Interfax: Idea of appointing Russian Academy of Sciences president deserves attention – Matviyenko
MOSCOW. March 22 (Interfax) – The idea that a Russian Academy of Sciences head may be appointed by the president of Russia deserves attention, yet no decisions have so far been made to this effect, Federation Council Chairperson Valentina Matviyenko said.
“All of us have been watching the developments around the election of a [Russian Academy of Sciences] president. The initiative that has been put forward probably deserves attention. However, there are no decisions on this account so far,” Matviyenko told reporters on Wednesday in answering a relevant question.
“Of course, there is a need for dialogue between the government and the Russian Academy of Sciences’ leadership in order to find optimal solutions not harming but bolstering the academy’s efficiency as a whole and that of its particular institutions,” Matviyenko said.
The Russian Academy of Sciences is a major public institution in the country, which has a strong influence on scientific, technological and innovative development, Matviyenko said.
Academy institutions are entrusted with important functions, she said.
“I should say that the reform of the academy, which has been proceeding for a number of years, is rather painful, and lots of problems and issues have piled up. Certainly, this reform should be completed in order to make the academy and its institutions more efficient and to increase their input and their practical value for national development,” Matviyenko said.
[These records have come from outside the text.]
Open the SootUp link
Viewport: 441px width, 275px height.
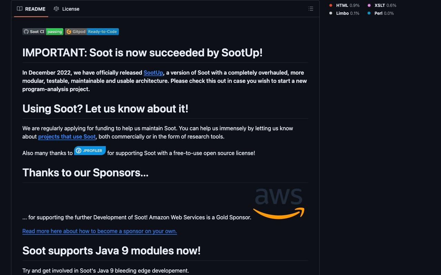pyautogui.click(x=153, y=73)
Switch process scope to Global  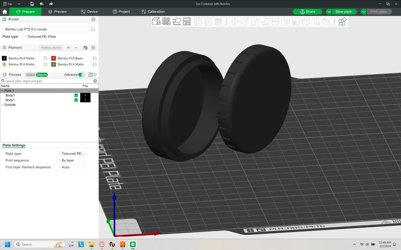click(x=30, y=75)
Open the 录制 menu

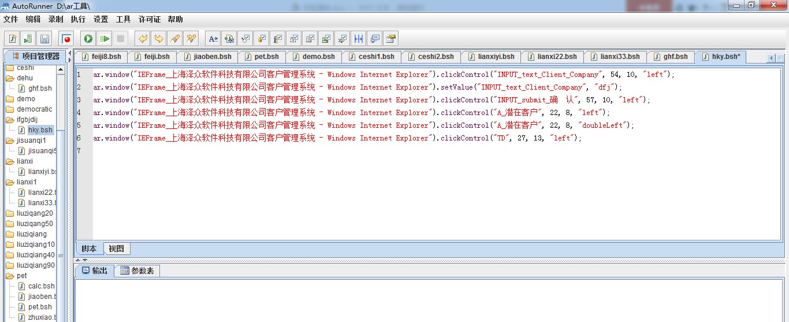point(55,19)
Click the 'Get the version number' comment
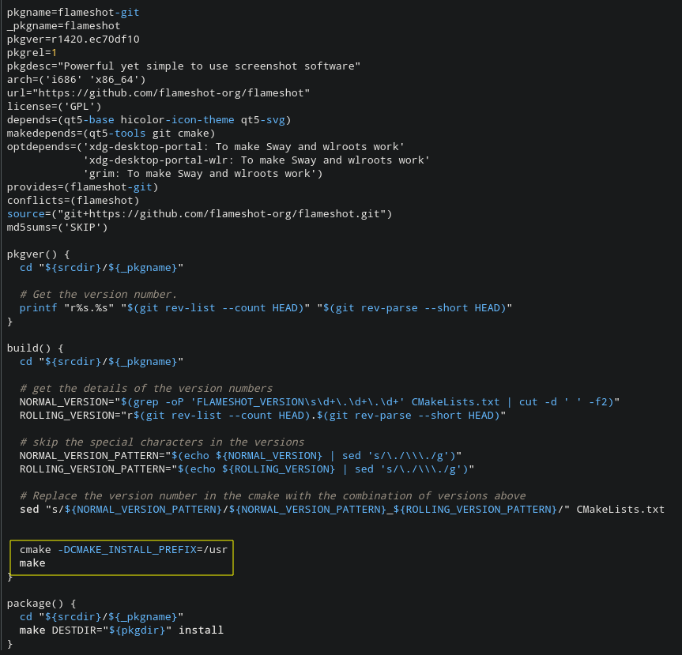 coord(98,295)
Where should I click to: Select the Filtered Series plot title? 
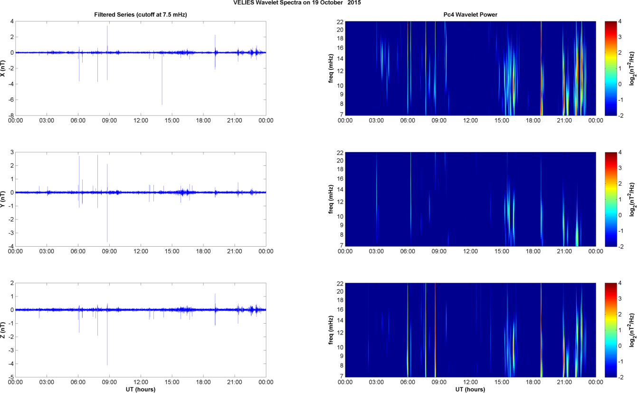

Academic Secretary of the Russian Academy of Sciences Mikhail Paltsev told Interfax on March 20 that the academy might elect its next president in keeping with new rules, as the State Duma had been preparing amendments to the Law on Science, which would relate directly to the election procedure.
The State Duma might adopt the law during the spring session, and the November election might follow new rules under which a general assembly would nominate several candidates for the academy’s president and would submit them for consideration to the Russian president, who would choose and appoint one of them.
For his part, presidential press secretary Dmitry Peskov said the Kremlin had no knowledge of the proposed amendments to the Law on Science under which the academy head would be elected by the Russian president.